With the names of these companies, and their troubling marketing pitches known, it’s time for the next step: Who are their customers?  Bloomberg gave us a great head start with this infographic highlighting Syria, Iran, Bahrain and Tunisia, but given the long list of companies and technologies vying for business at ISS, there are likely many more.

In our “know your customer” post, we proposed standards these companies should voluntarily comply with to make sure their technology does not fall into the wrong hands. But those same questions can be asked by lawmakers, regulators, and the press right now, starting with: What governments or government agents are buying or licensing these technologies? 

Remember, “Government” here includes formal, recognized governments, governing or government-like entities, such as the Chinese Communist Party or the Taliban that effectively exercise governing powers over a country or a portion of a country. It also importantly includes indirect sales through a broker, contractor, or other intermediary or multiple intermediaries if the Company is aware or should know that the final recipient of the Technology is a Government, something the Commerce Department already gives guidance on in their “know your customer” standards.

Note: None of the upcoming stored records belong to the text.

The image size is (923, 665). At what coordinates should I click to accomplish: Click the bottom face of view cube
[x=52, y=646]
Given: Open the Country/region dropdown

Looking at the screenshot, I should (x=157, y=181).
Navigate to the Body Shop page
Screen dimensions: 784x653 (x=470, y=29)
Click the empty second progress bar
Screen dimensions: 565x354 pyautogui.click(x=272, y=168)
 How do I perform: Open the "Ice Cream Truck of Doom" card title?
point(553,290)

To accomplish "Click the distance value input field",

Then once the purchasers are identified, we need to determine whether their technology is being sold to directly or indirectly facilitate human rights violations.

Questions should include:

  1. Has any portion of a transaction that the company is involved in, or the specific technology provided, included building, customizing, configuring or integrating into a system that is known or is reasonably foreseen to be used for human rights violations, whether done by the Company or by others?
  2. Has the portion of the government that is engaging in the transaction or overseeing the technologies has been recognized as committing gross human rights abuses using or relying on similar technologies, either directly or indirectly.
  3. Has the government's overall record on human rights generally raised credible concerns that the technology or transaction will be used to facilitate human rights abuse?
  4. Has the government refused to incorporate contractual terms confirming the intended use or uses of the technologies by the government and to require the auditing of their use by the government purchasers in sales of surveillance technologies?

If the answer to one or more of these questions is yes, then the pressure should be on for the company to withdraw.  The time is now.  Even those who have previously studied the problem have been surprised at how fast the market for mass surveillance has grown. As former deputy technology officer under the Obama Administration Andrew McLaughlin explained, “The Arab Spring countries all had more sophisticated surveillance capabilities than I would have guessed.” Mass surveillance is a freedom of speech issue, McLaughlin emphasized, and “[i]t’s exceedingly easy for governments to conduct online and mobile surveillance” for stifling dissent.

We have the names of the companies and we know what they do. Now we need to know exactly who their customers are and turn up the heat.